Your instructions => Every line of the records that holds the word "formatting" should be copied out.

+++ Excerpted data +++

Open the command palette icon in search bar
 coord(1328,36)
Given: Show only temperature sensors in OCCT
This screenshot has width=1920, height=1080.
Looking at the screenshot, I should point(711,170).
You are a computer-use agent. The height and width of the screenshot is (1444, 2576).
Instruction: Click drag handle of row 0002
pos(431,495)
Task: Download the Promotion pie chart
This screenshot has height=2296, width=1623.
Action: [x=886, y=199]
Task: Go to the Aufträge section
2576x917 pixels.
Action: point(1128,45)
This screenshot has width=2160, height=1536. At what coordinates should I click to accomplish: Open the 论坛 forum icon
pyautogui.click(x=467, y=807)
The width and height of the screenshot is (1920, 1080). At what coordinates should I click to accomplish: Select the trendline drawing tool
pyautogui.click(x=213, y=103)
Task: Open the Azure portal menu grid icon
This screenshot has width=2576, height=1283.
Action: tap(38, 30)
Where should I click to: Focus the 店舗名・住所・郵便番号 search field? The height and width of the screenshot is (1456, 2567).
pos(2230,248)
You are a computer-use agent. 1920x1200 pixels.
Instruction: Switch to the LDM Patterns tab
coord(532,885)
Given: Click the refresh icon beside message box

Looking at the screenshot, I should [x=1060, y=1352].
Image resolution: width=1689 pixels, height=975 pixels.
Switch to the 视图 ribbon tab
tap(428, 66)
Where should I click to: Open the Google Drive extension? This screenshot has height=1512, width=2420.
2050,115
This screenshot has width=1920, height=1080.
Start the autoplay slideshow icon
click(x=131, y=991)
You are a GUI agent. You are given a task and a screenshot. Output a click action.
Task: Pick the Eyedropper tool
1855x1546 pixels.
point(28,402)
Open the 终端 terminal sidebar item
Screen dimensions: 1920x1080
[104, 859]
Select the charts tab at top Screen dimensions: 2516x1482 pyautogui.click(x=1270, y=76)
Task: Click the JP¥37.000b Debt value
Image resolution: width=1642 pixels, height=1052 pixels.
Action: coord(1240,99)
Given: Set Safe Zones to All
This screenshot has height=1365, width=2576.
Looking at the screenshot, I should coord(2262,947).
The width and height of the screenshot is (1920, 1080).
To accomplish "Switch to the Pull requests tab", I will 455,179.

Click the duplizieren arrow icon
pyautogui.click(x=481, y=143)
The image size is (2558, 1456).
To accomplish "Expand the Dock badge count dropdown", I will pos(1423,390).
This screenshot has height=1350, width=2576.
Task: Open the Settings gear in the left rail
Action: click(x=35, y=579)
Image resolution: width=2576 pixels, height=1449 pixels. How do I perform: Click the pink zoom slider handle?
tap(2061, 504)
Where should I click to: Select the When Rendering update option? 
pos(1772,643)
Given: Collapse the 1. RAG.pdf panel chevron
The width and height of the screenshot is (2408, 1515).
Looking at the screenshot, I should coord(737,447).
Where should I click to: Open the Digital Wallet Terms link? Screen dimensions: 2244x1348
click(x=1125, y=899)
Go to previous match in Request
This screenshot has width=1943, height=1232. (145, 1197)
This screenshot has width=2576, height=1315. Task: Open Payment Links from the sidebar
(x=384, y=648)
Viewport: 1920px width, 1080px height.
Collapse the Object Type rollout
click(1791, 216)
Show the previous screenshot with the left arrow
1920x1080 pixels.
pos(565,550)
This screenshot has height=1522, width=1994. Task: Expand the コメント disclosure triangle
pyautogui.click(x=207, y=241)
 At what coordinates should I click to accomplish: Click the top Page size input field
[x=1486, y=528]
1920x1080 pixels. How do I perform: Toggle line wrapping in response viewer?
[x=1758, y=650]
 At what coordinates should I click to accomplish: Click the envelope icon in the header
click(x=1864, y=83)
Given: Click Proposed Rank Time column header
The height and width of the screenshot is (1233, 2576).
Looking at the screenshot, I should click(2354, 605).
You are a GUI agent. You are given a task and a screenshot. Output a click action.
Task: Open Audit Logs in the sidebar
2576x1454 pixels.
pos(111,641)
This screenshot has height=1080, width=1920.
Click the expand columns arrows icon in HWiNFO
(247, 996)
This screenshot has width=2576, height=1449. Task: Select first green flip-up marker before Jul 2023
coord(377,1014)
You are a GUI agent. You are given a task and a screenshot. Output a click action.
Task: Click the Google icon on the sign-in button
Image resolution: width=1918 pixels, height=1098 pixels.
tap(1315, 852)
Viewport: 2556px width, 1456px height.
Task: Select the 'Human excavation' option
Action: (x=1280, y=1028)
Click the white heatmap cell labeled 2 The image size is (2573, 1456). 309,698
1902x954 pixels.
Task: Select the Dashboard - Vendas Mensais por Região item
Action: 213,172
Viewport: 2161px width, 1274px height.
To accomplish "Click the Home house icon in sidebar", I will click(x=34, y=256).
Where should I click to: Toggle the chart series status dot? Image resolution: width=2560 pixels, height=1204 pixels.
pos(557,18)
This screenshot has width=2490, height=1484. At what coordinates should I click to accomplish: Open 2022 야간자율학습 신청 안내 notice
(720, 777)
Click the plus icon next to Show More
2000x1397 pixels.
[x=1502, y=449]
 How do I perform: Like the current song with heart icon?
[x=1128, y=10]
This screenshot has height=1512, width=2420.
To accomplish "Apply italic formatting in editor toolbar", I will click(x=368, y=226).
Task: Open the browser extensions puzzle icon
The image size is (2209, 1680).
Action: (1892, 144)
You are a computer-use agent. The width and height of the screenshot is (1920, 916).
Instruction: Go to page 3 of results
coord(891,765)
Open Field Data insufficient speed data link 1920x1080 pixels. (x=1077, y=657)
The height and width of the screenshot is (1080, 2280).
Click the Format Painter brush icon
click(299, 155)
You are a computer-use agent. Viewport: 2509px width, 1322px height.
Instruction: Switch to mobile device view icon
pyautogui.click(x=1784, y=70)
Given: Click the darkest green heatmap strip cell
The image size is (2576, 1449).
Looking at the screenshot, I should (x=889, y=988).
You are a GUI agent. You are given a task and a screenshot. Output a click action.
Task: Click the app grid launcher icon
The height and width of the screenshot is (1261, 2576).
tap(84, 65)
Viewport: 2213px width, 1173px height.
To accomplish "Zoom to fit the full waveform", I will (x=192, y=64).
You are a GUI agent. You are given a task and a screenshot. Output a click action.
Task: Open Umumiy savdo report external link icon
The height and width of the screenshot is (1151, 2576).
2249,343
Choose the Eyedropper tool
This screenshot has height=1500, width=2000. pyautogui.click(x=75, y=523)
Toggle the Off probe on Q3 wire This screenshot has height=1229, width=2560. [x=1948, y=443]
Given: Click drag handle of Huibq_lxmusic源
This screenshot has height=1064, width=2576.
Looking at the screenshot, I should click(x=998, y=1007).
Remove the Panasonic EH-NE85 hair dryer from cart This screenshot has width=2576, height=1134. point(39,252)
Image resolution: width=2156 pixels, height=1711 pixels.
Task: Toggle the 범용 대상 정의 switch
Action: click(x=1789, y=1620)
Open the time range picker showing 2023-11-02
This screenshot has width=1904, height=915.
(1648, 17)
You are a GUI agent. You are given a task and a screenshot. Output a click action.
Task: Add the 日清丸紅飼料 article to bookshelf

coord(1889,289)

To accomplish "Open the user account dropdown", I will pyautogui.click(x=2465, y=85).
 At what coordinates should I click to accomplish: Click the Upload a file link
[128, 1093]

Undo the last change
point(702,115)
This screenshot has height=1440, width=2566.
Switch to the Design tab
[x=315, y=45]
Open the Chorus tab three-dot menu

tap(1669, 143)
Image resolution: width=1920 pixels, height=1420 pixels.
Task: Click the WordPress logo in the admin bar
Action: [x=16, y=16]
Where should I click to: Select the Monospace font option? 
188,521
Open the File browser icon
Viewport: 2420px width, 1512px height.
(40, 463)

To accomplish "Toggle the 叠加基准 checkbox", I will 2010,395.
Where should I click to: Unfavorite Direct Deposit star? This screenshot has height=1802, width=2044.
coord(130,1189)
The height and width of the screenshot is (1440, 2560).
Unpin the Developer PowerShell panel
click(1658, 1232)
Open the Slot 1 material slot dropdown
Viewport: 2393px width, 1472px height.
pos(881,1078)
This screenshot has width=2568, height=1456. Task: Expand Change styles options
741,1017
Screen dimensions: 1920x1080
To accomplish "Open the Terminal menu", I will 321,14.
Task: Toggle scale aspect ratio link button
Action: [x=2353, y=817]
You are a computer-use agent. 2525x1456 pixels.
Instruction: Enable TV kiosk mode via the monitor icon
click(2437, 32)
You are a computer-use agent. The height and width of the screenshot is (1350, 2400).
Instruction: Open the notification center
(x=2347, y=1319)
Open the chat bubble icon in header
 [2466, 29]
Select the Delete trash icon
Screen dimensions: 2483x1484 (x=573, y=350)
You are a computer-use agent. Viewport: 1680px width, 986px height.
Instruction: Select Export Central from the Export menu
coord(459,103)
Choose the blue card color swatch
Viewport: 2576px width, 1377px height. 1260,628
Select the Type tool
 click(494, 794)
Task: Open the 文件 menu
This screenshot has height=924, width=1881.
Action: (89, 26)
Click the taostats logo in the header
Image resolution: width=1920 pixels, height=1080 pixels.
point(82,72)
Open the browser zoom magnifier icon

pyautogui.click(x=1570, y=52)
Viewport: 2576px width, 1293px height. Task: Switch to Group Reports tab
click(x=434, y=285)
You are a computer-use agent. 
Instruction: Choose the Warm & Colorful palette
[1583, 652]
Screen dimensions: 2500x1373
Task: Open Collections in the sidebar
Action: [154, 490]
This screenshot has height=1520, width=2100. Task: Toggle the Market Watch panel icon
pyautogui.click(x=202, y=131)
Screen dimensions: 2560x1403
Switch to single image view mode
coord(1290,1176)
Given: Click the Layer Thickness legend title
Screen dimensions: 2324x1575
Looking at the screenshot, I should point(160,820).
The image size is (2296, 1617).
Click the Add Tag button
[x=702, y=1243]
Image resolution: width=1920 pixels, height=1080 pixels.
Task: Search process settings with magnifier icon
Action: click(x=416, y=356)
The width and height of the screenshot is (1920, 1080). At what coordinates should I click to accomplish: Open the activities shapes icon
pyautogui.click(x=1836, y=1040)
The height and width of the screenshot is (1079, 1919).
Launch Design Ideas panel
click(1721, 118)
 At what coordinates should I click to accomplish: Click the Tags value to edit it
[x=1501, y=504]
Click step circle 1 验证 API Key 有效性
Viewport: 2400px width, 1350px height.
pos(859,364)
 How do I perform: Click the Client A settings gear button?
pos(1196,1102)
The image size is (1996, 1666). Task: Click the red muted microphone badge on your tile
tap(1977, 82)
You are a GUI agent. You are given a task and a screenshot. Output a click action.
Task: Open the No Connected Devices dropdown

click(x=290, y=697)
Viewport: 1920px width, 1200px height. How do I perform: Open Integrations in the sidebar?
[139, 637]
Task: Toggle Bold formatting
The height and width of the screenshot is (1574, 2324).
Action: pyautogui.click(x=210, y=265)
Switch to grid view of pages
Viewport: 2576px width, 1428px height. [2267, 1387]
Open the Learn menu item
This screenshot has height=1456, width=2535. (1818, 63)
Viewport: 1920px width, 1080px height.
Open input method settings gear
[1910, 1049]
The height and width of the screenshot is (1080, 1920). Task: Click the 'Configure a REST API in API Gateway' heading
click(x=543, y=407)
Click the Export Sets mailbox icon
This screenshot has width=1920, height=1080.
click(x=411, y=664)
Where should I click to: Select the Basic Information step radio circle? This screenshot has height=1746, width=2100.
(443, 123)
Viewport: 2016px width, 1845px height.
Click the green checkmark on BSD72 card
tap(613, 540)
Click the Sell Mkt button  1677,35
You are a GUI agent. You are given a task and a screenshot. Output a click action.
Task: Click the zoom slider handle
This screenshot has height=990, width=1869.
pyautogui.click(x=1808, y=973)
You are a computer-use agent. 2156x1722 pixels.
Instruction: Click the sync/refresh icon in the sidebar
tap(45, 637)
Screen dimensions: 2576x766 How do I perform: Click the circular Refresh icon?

+++

Answer section =>
To accomplish "Apply italic formatting in editor toolbar", I will click(x=368, y=226).
Task: Toggle Bold formatting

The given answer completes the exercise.